Viewpoint: Why Gene-Editing Babies Is Moral and Certain to Happen

The debate over germline gene editing has moved from speculative science fiction to a concrete policy discussion, driven by leaders like Cathy Tie of Origin Genomics. Tie’s stance—restricting edits to well‑characterized, severe monogenic diseases—mirrors a growing consensus among bioethicists that the moral imperative to alleviate suffering outweighs the fear of unknown long‑term effects. This perspective gained traction during a televised debate with Harvard’s I. Glenn Cohen, where both agreed that, in the absence of viable alternatives such as gene therapy or embryo selection, editing embryos becomes a justified medical intervention.

Regulatory bodies worldwide face a dilemma: how to balance rapid scientific progress with societal safeguards. Tie warns that waiting for a universal global treaty could stall life‑saving treatments, a sentiment echoed by investors pouring capital into CRISPR‑based platforms. The market response is evident—venture capital funding for germline editing startups has surged, reflecting confidence that a regulatory pathway will eventually emerge. Yet, the lack of clear guidelines creates a patchwork of national policies, prompting companies to navigate a complex legal landscape while advocating for harmonized standards.
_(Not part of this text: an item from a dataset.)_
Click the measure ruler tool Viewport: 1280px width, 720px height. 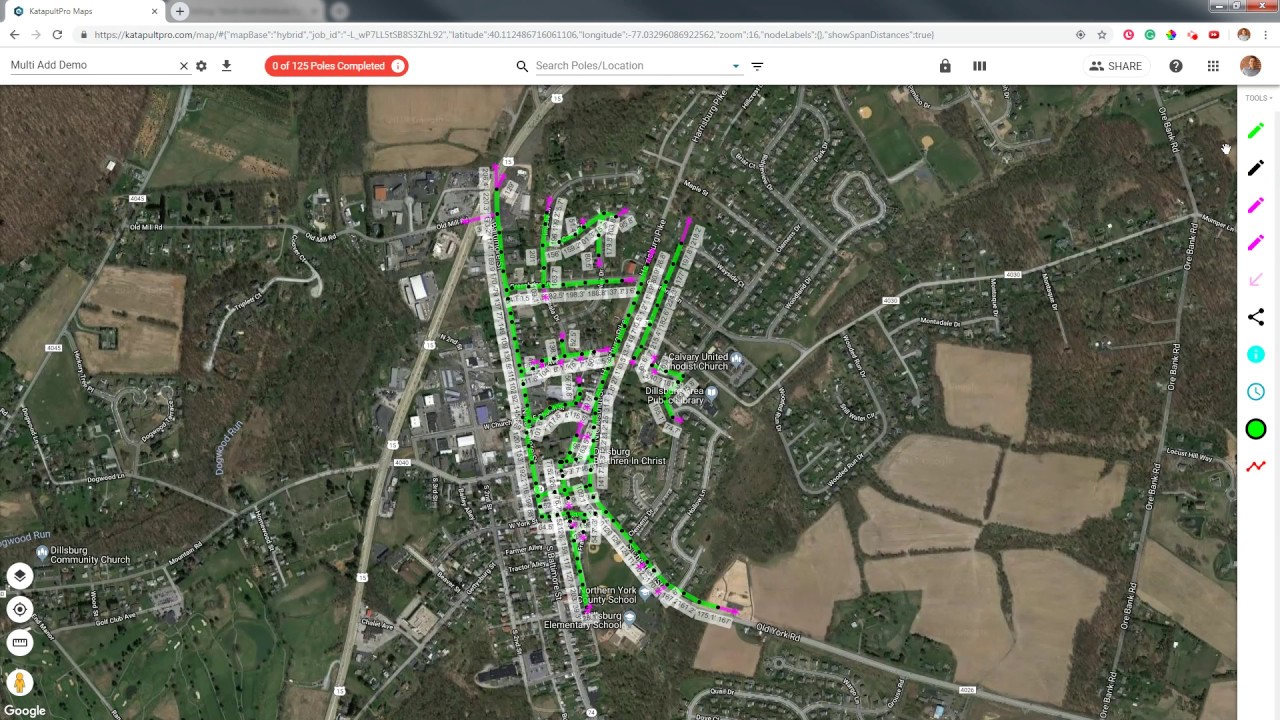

Looking ahead, therapeutic germline editing could dramatically reduce the burden of hereditary diseases, potentially saving billions in healthcare costs and improving quality of life for millions. However, the technology’s expansion will demand robust oversight mechanisms, transparent public engagement, and ethical frameworks that address equity and consent. As the science matures, stakeholders—from clinicians to policymakers—must collaborate to ensure that the promise of gene‑edited babies translates into responsible, accessible healthcare solutions.